Speaking before the Senate Banking Committee Thursday, former Securities and Exchange Commission Chairman Arthur Levitt outlined the agency's shortcomings in the run-up to the current financial crisis:
From Levitt's prepared opening statement:
Since 1934, a strong SEC—staffed by consummate professionals and led by independent-minded commissioners—has succeeded in maintaining investor confidence and helping to make our markets the envy of the world.
Unhappily, over the past few years, the SEC has not lived up to this storied history.
As the markets grew larger and more complex—in scope and in products offered—the Commission failed to keep pace. As the markets needed more transparency, the SEC allowed opacity to reign. As an overheated market needed a strong referee to rein in dangerously risky behavior, the Commission too often remained on the sidelines.
As this Committee examines the record, I believe it will find a lack of transparency, a lack of enforcement, and a lack of resources all played key roles.
Allow me to highlight a few instances of these problems.
After all the markets have undergone the past few weeks, we still do not know the full extent of the losses incurred by banks and other companies on mortgage-backed securities—a lack of information about where risk resides is keeping investors suspicious and out of the markets.
One of the biggest steps we can take to bring to light a fuller picture of companies' financial health would be to expand fair-value accounting to cover all of the financial instruments—the securities positions and loan commitments—of all financial institutions.
Yet in recent weeks, fair-value accounting has been used as a scapegoat by the banking industry—the financial equivalent of shooting the messenger. If financial institutions were accurately marking the books, they would have seen the problems they are experiencing months in advance and could have made the necessary adjustments—and we could have avoided the current crisis.
As the markets grew more complex, there also was a failure of oversight to keep up with growing and risky parts of it. The recent revelations about the CSE program are a glaring example of this problem.
The last area where we have seen a deviation from decades of SEC history, tragically, has been the enforcement of the laws on the books.
In part, this is the result of a lack of adequate resources. Budget and staffing levels have not kept pace with inflation or financial innovation. And recent procedural changes at the Commission have led to a lessening of the imposition of corporate penalties against egregious wrongdoers, a reduction in the corporate penalty numbers over the past year, and a demoralizing of the enforcement staff undermining their efficacy.
Of course, resources alone will neither reinvigorate the SEC nor revive our markets.
For the past 75 years, the SEC has been the crown jewel of the financial regulatory infrastructure and the administrative agencies because its leadership from both political parties—chairmen like Kennedy and Douglas at its founding, and Ruder, Breeden, and Donaldson in recent times—understood the importance of public pronouncements and signals sent to the marketplace.
Recently, at critical moments and on critical issues, the SEC has been reactive at best or has shown no real willingness to stand up for investors.
And it's these moments that weaken the power of the agency and investors' faith in the markets.
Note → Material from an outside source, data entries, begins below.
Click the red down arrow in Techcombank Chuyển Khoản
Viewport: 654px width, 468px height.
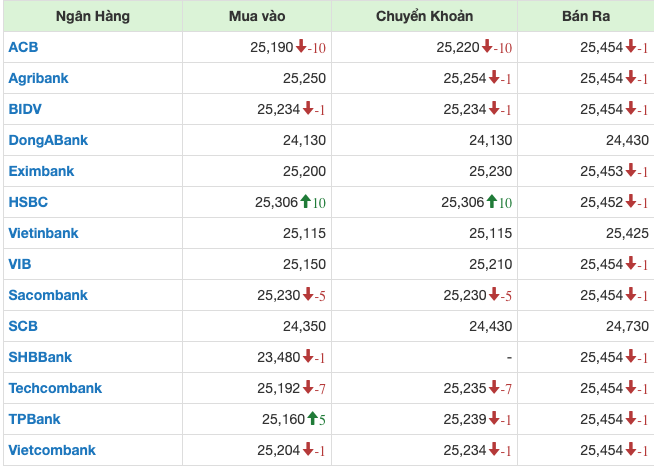coord(494,388)
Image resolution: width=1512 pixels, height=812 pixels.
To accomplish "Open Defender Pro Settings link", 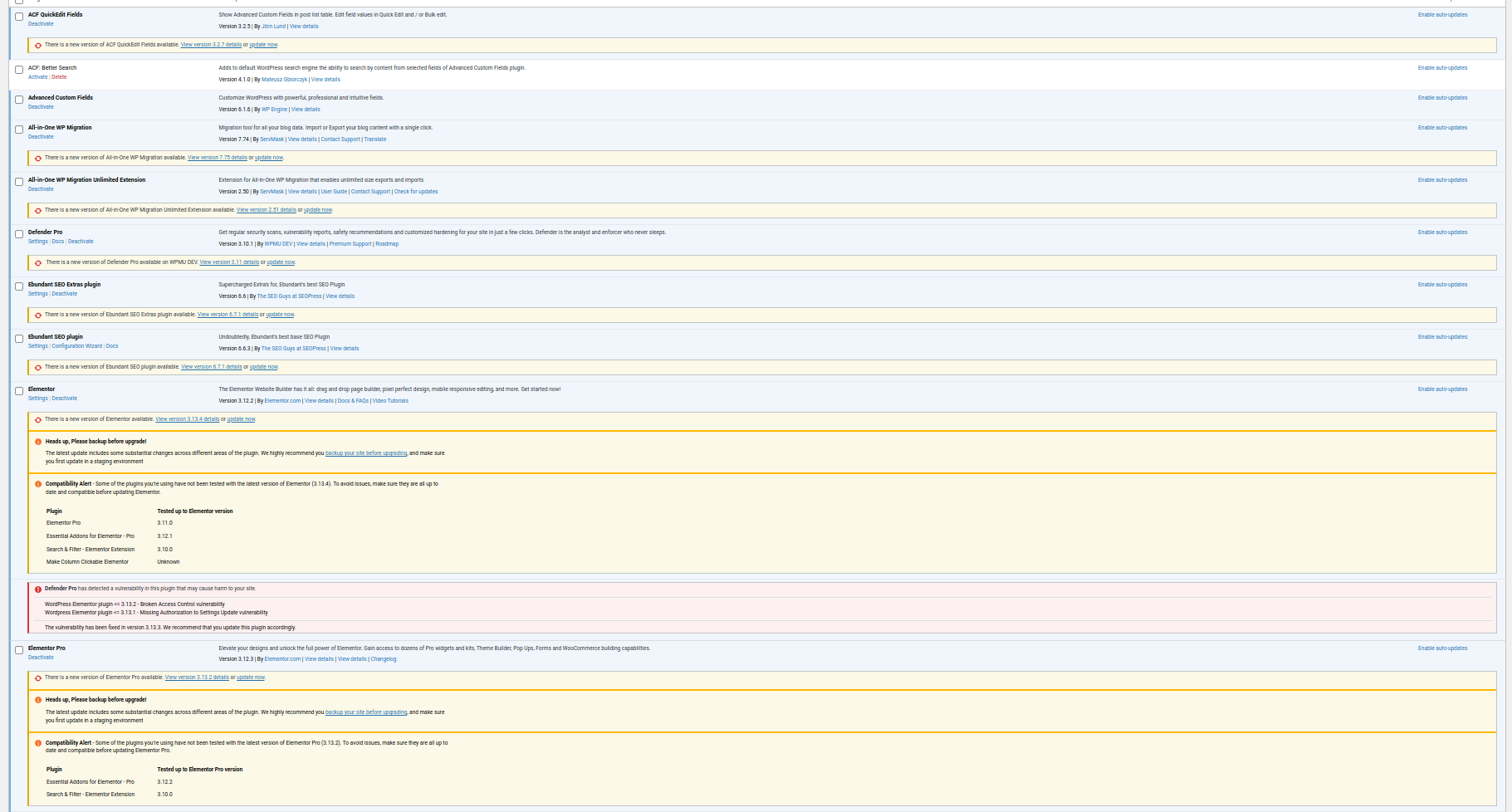I will click(x=37, y=242).
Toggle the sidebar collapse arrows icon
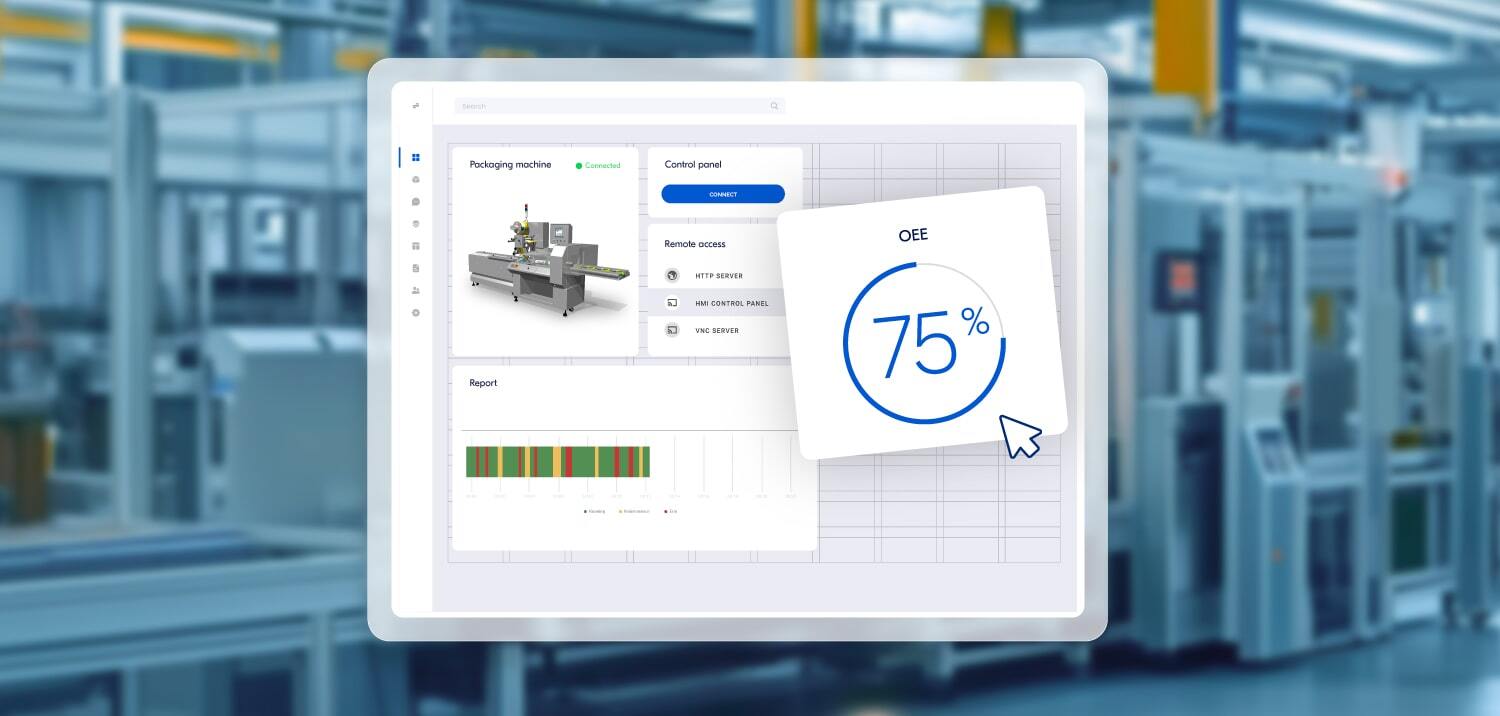Viewport: 1500px width, 716px height. click(416, 106)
Looking forward, restoring trust in our markets will require rejuvenating the SEC. It is the only agency with the history, experience, and specific mission to be the investor's advocate—a history earned under the chairmanship of individuals from both political parties.
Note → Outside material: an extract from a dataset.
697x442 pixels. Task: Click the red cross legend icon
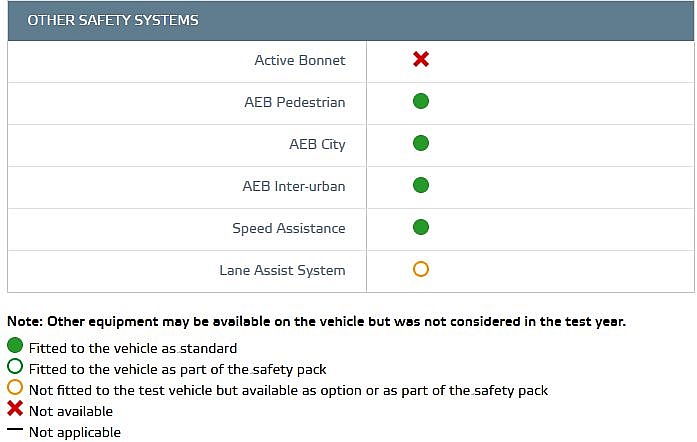point(15,408)
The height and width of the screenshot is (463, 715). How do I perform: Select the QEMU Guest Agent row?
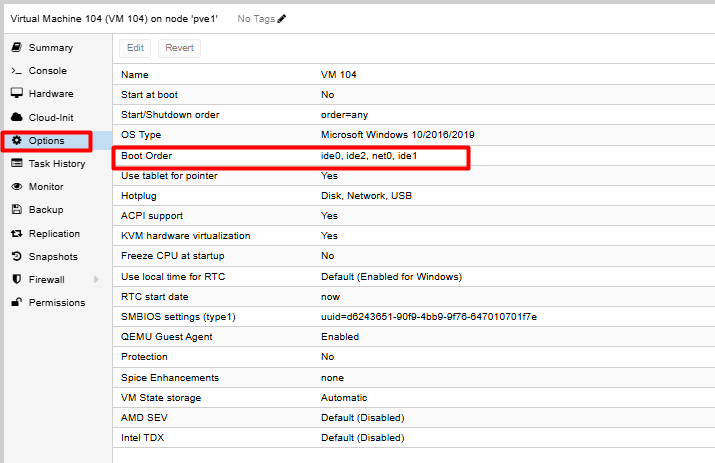tap(414, 337)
Losing that legacy would be devastating to our ability to regulate the markets and restore investor confidence.
But let me be clear: a restoration of the SEC to its position from before this current slide is not enough. At this moment, we need a dramatic rethinking of our financial regulatory architecture—the biggest since the New Deal.
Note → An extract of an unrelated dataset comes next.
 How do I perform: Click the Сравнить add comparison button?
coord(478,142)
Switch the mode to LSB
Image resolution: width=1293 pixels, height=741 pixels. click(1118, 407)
And the SEC will need to undergo changes and evolve to keep pace with the marketplace.
As we move forward in the process, we must make sure that there is an agency that is independent of the White House, dedicated to mandating transparency with robust law enforcement powers, with the wherewithal and knowledge to oversee and if necessary guide risk management, and built around one mission: protecting the interests of investors.
If we do, investors will know that they have someone in their corner, that the markets will be free and fair, and that they will invest with confidence.